Univariate analysis in this study showed that sarcopenia was positively correlated with age and negatively correlated with increased BMI, upper arm circumference, calf circumference, increased frequency of intake of dietary meat, fish, eggs, and milk, and duration of aerobic exercise and resistance training. Regression analysis showed that age was a risk factor, but increased BMI and intake of meat, eggs, and dairy products were protective factors for sarcopenia. These findings are supported by the findings from previous studies that reported that increased age was a risk factor for sarcopenia and increased BMI was a protective factor for sarcopenia in the elderly population [24,37]. These findings indicate that the appropriate supplementation of high-quality animal proteins, such as meat, eggs, and milk, could help delay the occurrence and development of sarcopenia.

Anthropometric methods, such as measurement of upper arm circumference and calf circumference, can be used to indirectly determine muscle mass in a risk prediction model for sarcopenia, but are affected by the increase in body fat content and the decrease in skin elasticity during aging, and their correlations with sarcopenia may not be significant [38]. However, in the present study, univariate analysis showed that the duration of aerobic exercise and resistance training were negatively correlated with the risk of sarcopenia, but regression analysis did not find a reduction in the prevalence of sarcopenia with increased duration of aerobic exercise and resistance training.
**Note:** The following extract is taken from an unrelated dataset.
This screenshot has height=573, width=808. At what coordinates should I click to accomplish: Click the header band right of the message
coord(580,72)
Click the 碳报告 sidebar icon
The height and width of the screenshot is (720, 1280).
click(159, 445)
This finding was similar to the findings of previous studies that the improvement in the muscle function of high-intensity resistance training had similar results to low-intensity resistance training [39]. This finding might be due to the significant increase in muscle mass and improvement in function needed for the longer duration of exercise [39]. The relationship between duration or intensity of exercise intervention and the prevention of sarcopenia deserves further investigation.
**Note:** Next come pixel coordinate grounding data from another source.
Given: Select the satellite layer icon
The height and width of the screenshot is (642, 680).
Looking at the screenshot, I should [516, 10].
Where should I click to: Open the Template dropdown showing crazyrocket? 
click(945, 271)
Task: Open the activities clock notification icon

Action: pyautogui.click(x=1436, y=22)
This study had several limitations. First, in the elderly population studied, the presence of chronic diseases and therapeutic drugs not identified in the study might have affected indicators such as muscle strength and walking speed, leading to bias in the results [40]. Second, the last revised European consensus on the definition and diagnosis of sarcopenia recommended that dual-energy x-ray absorptiometry (DXA) is the method commonly used for analyzing body composition and muscle mass [41]. However, in this study, muscle mass was measured by bioelectrical impedance analysis, rather than using imaging methods such as computed tomography (CT) or magnetic resonance imaging (MRI) [42]. Although the method of bioelectrical impedance analysis was more practical, convenient, and economical, may not be the most accurate method [14]. Third, this study enrolled elderly people from urban communities or retirement institutions but not from rural regions, and was not fully representative of the Chinese population. Finally, this study was a cross-sectional survey, and it was difficult to determine the causal relationship between sarcopenia and other influencing factors. These limitations support the need for further validation of the results in future large-scale controlled studies.

Conclusions

This study reported a prevalence of sarcopenia of 28.8%, 30.4% for men and 27.9% for women, in three elderly retirement homes in East China. These study findings showed that increased age was associated with an increased risk of sarcopenia, while a high-quality protein diet reduced the risk of developing sarcopenia. The findings indicate that there are feasible measures that can be used to prevent sarcopenia and improve the quality of life of the elderly.